Estamos muito satisfeitos e aliviados por termos conseguido que a Voyager 2 atravessasse a fronteira da heliosfera e entrasse no espaço interestelar, por toda a informação que isso nos dá sobre esta bolha de partículas que envolve o sistema solar. Esta é uma missão de exploração e agora temos duas sondas que estão no espaço interestelar e como conseguimos mantê-las operacionais até aqui conseguimos continuar a receber informação e fazer medições de regiões onde a humanidade nunca tinha ido. Se chegarmos a 2027 com as sondas operacionais, serão 50 anos no Espaço.

O mundo mudou muito desde o lançamento das Voyager há 40 anos. Os telemóveis estavam mesmo no início. Como é que se explica a longevidade da missão e de sondas desenhadas num tempo tecnológico completamente diferente?

É surpreendente. Então se pensarmos que as missões foram desenhadas para as Voyager durarem 4 anos ficamos perplexos. Fomos estendendo a missão com algumas melhorias técnicas e tem resultado.

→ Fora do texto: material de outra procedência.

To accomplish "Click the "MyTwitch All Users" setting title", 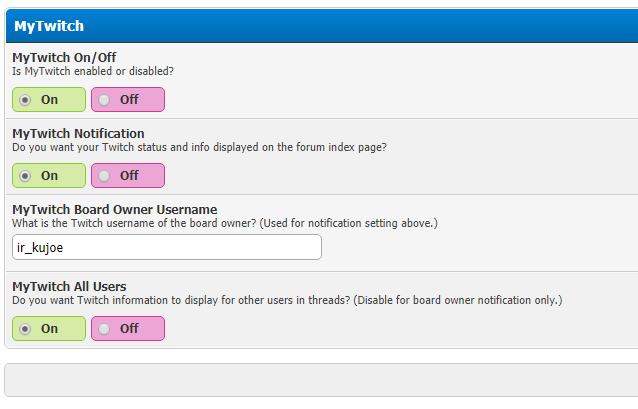I will 69,286.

Mas desde o início que a missão tem sido uma sucessão de surpresas.

A que velocidade vai a Voyager 2?

Viaja a 35 mil milhas por hora (cerca de 56 mil quilómetros por hora).

Comparando com a atual tecnologia e design, seria possível maior rapidez?

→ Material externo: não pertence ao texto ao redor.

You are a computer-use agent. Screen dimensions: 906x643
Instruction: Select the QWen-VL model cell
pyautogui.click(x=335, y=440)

Acho que iríamos querer fazer as coisas mais rápido e não levar 40 anos até alcançar o espaço interestelar. Fala-se de conseguir melhores designs e encurtar a duração viagem para metade. Precisamos de ter um foguetão muito pesado para lhe dar grande velocidade ao início e depois ter uma sonda o mais leve possível para viajar rapidamente.

E comparando custos, hoje seria mais caro ter uma missão assim?

Recriar o que fizemos com a Voyager seria hoje 4 ou 5 vezes mais caro do que custou na altura. Nos últimos anos 25 anos os gastos da missão foram muito baixos, a parte do lançamento e de navegação planetária foram os mais dispendiosos.

Que perguntas gostava que a Voyager ajudasse a responder enquanto ainda é possível ter acesso a dados?

São muitas. A maior seria talvez ajudar a perceber qual é o formato da nossa heliosfera. Atualmente há três modelos: pode ter uma formato circular, o formato parecido com a cauda de um cometa ou o formato de um “croissant”. Os dados da Voyager vão ser centrais para resolver essa controvérsia. Se percebermos o formato da heliosfera vamos perceber melhor como é que o Sol interage com o espaço, como é que as estrelas são formadas e crescem e como é que os planetas se desenvolvem à volta do sol. 

Ter respostas sobre nós?

Vivemos na Terra, um planeta muito especial. As questões vão sempre parar aí: perceber a heliosfera é mais uma maneira de nos ajudar a perceber os processos fundamentais que levaram a que evoluíssemos aqui.